● WORK REQUIRED
Return only those lines of the listing that hold the word "Click".

══ RECORDS FOR THE EXERCISE ══

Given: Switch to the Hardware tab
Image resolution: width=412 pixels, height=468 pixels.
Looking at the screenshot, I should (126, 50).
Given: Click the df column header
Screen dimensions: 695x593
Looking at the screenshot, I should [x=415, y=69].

═══
══ RECORDS FOR THE EXERCISE ══

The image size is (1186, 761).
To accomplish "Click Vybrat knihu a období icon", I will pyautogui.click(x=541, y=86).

═══

● TASK ANSWER
Given: Click the df column header
To accomplish "Click Vybrat knihu a období icon", I will pyautogui.click(x=541, y=86).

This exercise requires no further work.